# AIM
Convert the material from the line containing "What do you see at coordinates (412, 14)" through the line containing "What do you see at coordinates (1648, 35)" into a numbered list, skipping any blank lines.

--- Start INPUT RECORDS ---

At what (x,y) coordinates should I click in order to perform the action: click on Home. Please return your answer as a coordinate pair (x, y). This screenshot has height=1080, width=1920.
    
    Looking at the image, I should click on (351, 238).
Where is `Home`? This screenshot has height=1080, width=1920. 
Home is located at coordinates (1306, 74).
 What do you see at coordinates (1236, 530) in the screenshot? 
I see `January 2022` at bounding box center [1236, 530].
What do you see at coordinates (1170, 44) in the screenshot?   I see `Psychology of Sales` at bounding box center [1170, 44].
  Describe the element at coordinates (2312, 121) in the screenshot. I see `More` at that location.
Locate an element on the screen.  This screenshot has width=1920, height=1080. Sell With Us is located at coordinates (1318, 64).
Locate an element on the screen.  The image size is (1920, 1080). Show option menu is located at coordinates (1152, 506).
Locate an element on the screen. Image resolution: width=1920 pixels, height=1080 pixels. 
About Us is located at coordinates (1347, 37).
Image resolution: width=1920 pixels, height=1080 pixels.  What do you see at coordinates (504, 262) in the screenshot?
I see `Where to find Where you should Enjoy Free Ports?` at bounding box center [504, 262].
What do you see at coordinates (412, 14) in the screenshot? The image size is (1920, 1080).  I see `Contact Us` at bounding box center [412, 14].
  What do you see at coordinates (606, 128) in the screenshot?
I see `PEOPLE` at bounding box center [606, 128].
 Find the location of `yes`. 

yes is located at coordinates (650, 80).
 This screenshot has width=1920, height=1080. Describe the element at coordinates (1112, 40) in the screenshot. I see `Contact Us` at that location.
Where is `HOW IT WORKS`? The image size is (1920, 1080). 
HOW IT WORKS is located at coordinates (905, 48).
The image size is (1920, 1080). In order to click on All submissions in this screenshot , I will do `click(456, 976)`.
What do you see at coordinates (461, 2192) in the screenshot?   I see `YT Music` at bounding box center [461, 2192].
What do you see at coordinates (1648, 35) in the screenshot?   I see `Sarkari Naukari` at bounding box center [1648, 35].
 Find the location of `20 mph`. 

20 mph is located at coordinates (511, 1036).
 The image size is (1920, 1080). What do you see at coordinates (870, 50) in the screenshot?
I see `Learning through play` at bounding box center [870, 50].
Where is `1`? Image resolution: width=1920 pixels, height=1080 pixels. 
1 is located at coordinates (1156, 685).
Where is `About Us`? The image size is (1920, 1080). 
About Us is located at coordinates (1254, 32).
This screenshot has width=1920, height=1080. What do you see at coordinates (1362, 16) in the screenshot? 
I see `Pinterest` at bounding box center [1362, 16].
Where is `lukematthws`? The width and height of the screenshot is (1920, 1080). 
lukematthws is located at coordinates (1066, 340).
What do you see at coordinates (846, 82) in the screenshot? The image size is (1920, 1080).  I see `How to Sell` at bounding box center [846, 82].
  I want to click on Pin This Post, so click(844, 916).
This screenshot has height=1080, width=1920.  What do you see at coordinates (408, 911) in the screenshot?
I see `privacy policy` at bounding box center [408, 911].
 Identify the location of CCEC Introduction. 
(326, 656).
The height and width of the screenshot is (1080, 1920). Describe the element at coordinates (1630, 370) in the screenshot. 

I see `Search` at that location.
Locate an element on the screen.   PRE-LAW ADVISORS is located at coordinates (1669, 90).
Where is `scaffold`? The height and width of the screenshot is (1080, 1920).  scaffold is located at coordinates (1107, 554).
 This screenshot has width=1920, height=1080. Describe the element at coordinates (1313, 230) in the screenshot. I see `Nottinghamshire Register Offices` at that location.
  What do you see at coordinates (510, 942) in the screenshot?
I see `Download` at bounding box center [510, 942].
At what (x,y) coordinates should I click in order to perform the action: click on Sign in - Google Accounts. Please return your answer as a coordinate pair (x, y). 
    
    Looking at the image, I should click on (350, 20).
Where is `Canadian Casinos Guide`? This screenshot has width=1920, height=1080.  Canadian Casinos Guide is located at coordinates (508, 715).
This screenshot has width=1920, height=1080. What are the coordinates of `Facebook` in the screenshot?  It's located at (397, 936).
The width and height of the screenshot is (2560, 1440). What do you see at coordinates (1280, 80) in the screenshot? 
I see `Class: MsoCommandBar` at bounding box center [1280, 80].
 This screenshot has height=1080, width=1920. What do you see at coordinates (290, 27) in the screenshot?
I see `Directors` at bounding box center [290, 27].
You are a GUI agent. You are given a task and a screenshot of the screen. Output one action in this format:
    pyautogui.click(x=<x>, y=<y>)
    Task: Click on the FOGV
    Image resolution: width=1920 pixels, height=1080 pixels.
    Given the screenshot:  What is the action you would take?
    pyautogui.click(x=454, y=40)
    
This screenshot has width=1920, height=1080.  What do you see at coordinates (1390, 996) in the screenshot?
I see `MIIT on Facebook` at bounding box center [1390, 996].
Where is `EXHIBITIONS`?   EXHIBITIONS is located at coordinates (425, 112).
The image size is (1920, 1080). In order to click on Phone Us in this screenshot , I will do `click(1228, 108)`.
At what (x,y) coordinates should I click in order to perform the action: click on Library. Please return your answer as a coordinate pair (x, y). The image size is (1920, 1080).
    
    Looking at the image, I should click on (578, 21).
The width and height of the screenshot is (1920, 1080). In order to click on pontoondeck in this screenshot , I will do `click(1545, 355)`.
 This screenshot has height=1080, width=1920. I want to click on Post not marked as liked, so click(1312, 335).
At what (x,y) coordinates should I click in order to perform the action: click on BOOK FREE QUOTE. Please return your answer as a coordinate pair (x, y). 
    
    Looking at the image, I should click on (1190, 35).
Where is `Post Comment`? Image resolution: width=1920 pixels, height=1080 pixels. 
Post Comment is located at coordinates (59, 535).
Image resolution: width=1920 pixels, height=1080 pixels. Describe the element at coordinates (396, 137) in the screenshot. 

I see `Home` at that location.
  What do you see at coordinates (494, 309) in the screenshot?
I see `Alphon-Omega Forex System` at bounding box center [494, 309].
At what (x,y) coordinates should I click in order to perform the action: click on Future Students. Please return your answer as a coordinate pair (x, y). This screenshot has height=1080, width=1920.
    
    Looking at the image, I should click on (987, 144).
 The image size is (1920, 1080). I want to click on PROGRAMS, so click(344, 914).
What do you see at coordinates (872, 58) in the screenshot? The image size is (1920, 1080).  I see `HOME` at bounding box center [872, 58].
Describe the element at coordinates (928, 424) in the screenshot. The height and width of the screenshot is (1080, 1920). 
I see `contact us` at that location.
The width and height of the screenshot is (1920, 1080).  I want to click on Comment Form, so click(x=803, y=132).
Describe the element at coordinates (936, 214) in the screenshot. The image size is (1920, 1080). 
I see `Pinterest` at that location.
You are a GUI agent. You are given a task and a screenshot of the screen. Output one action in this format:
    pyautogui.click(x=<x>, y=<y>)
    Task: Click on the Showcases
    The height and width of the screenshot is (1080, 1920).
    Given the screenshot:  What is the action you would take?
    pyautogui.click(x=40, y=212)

--- End INPUT RECORDS ---

# RESULT BELOW
1. What do you see at coordinates (412, 14) in the screenshot? The image size is (1920, 1080).  I see `Contact Us` at bounding box center [412, 14].
2.   What do you see at coordinates (606, 128) in the screenshot?
3. I see `PEOPLE` at bounding box center [606, 128].
4.  Find the location of `yes`. 
5. yes is located at coordinates (650, 80).
6.  This screenshot has width=1920, height=1080. Describe the element at coordinates (1112, 40) in the screenshot. I see `Contact Us` at that location.
7. Where is `HOW IT WORKS`? The image size is (1920, 1080). 
8. HOW IT WORKS is located at coordinates (905, 48).
9. The image size is (1920, 1080). In order to click on All submissions in this screenshot , I will do `click(456, 976)`.
10. What do you see at coordinates (461, 2192) in the screenshot?   I see `YT Music` at bounding box center [461, 2192].
11. What do you see at coordinates (1648, 35) in the screenshot?   I see `Sarkari Naukari` at bounding box center [1648, 35].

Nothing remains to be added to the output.